**Problem to work on:** Please copy the listing below word for word, starting at its first line and ending at the line that contains "point(584,71)", with both of those lines included.

**Data listing:**
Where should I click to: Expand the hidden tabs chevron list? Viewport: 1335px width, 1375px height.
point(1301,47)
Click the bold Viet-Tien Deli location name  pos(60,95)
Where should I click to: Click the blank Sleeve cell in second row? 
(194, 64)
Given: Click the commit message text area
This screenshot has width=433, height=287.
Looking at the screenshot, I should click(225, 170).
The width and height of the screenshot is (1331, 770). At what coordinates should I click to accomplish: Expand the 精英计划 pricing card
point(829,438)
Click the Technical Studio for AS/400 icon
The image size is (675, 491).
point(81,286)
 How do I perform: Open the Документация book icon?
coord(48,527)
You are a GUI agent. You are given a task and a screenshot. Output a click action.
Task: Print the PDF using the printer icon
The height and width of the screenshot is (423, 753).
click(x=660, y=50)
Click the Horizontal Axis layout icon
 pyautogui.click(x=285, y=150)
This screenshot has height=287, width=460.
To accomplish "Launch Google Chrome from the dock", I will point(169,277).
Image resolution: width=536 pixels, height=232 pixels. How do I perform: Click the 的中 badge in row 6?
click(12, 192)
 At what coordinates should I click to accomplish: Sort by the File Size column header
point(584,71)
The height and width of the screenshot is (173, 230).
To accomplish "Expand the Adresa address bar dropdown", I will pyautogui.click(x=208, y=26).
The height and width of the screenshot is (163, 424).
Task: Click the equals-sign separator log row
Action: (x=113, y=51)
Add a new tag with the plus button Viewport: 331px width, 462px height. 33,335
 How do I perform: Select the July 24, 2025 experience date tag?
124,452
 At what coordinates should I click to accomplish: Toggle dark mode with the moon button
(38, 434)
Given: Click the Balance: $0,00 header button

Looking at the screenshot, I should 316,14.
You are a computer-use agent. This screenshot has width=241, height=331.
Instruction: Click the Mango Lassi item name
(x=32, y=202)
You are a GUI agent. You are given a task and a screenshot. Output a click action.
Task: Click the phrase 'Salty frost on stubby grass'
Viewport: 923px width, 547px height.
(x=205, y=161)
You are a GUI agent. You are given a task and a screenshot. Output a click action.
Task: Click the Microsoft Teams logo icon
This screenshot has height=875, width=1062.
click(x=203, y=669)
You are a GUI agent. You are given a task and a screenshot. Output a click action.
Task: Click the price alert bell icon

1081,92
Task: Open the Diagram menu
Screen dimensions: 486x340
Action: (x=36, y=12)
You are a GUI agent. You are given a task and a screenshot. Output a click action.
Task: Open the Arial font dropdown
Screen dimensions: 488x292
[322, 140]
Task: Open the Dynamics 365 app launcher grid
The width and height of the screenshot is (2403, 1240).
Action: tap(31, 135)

**Solution:**
Where should I click to: Expand the hidden tabs chevron list? Viewport: 1335px width, 1375px height.
point(1301,47)
Click the bold Viet-Tien Deli location name  pos(60,95)
Where should I click to: Click the blank Sleeve cell in second row? 
(194, 64)
Given: Click the commit message text area
This screenshot has width=433, height=287.
Looking at the screenshot, I should click(225, 170).
The width and height of the screenshot is (1331, 770). At what coordinates should I click to accomplish: Expand the 精英计划 pricing card
point(829,438)
Click the Technical Studio for AS/400 icon
The image size is (675, 491).
point(81,286)
 How do I perform: Open the Документация book icon?
coord(48,527)
You are a GUI agent. You are given a task and a screenshot. Output a click action.
Task: Print the PDF using the printer icon
The height and width of the screenshot is (423, 753).
click(x=660, y=50)
Click the Horizontal Axis layout icon
 pyautogui.click(x=285, y=150)
This screenshot has height=287, width=460.
To accomplish "Launch Google Chrome from the dock", I will point(169,277).
Image resolution: width=536 pixels, height=232 pixels. How do I perform: Click the 的中 badge in row 6?
click(12, 192)
 At what coordinates should I click to accomplish: Sort by the File Size column header
point(584,71)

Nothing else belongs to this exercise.